L’Aubépine des Pèlerins (Tursac, Dordogne)

N’espérez pas trouver dans cet article de vénérables ligneux multicentenaires ou des dimensions records époustouflantes, pire, l’arbre que vous allez découvrir n’est même pas la vedette locale !
Pourtant, sa présence participe grandement à la légende et renforce le côté mystique du site qui fut l’un des pèlerinages les plus fréquentés de Dordogne.

Une histoire vieille de 600 ans qui a bouleversé la vie des habitants de Tursac, petit village du Périgord noir.
Tout débute en 1417 sur les coteaux de la Vallée de la Vézère.
Comme à son habitude, un paysan promène son boeuf en bordure de la vaste forêt. Ce dernier se met soudainement à creuser la terre à un endroit précis.
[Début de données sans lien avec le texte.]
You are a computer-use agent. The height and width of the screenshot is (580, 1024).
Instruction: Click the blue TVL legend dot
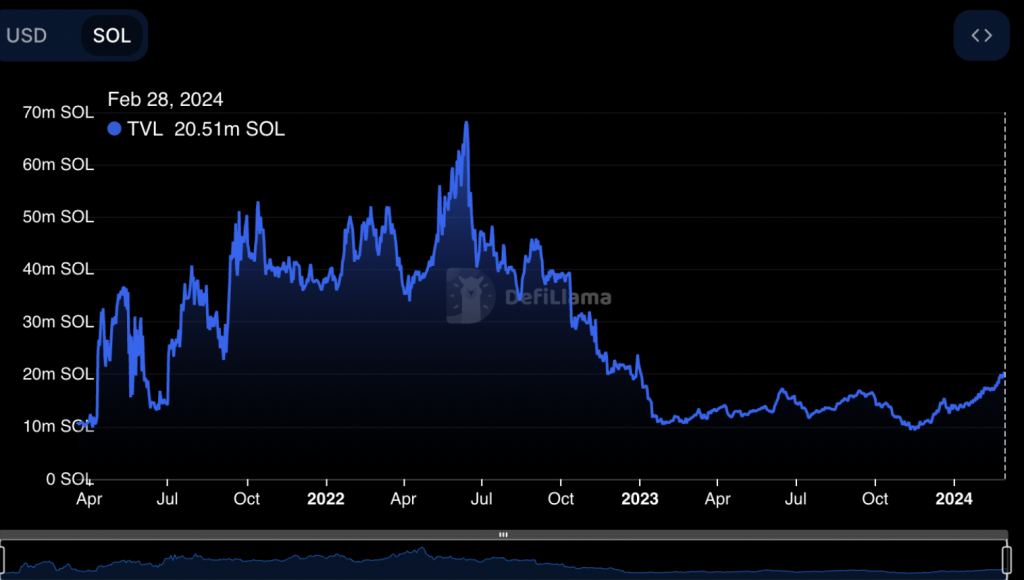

Intrigué par la scène, son maître continue à creuser et découvre une source où repose une statue de la Vierge Marie ! Il n’en faut pas plus pour que débute la légende de Fontpeyrine.
La statue est transportée dans la paroisse du village, mais disparaît miraculeusement pour se retrouver à nouveau dans la source.
Une chapelle est alors construite à proximité de la Fontaine et voit affluer de plus en plus de visiteurs. Rapidement, des pèlerinages sont organisés.
En 1717, un petit oratoire (un édicule, pour reprendre le terme exact 😉 ) est construit au-dessus de la source et contient la statue miraculeuse.
Nouveau rebondissement le 12 juillet 1769, une terrible tempête ravage le Périgord. Mais le village de Tursac et Fontpeyrine sont épargnés… comme par miracle 🙂 Un signe évident de la protection de la Ste Vierge ! Les paroissiens font alors le vœu de venir en procession à la fontaine à chaque fête de la Visitation.
Durant la période trouble de la Révolution, l’oratoire et la chapelle sont saccagés. Les pèlerinages ne reprennent qu’à partir de 1869 après la restauration du site. La date du 8 septembre, fête de la Nativité de la Vierge Marie, est choisie pour les pèlerinages.
Le site prend le nom de Notre Dame de Fontpeyrine ( de « fons peregrini », la fontaine des pèlerins) et l’utilisation pieuse de l’eau miraculeuse a permis des guérisons attestées. On trouve d’ailleurs de nombreuses plaques d’ex-voto sur la façade de l’oratoire, dont certaines sont très récentes.
Les pèlerinages sont moins nombreux ces dernières années, le dernier grand rassemblement date du 2 juillet 2017 pour le jubilé des 600 ans de la légende.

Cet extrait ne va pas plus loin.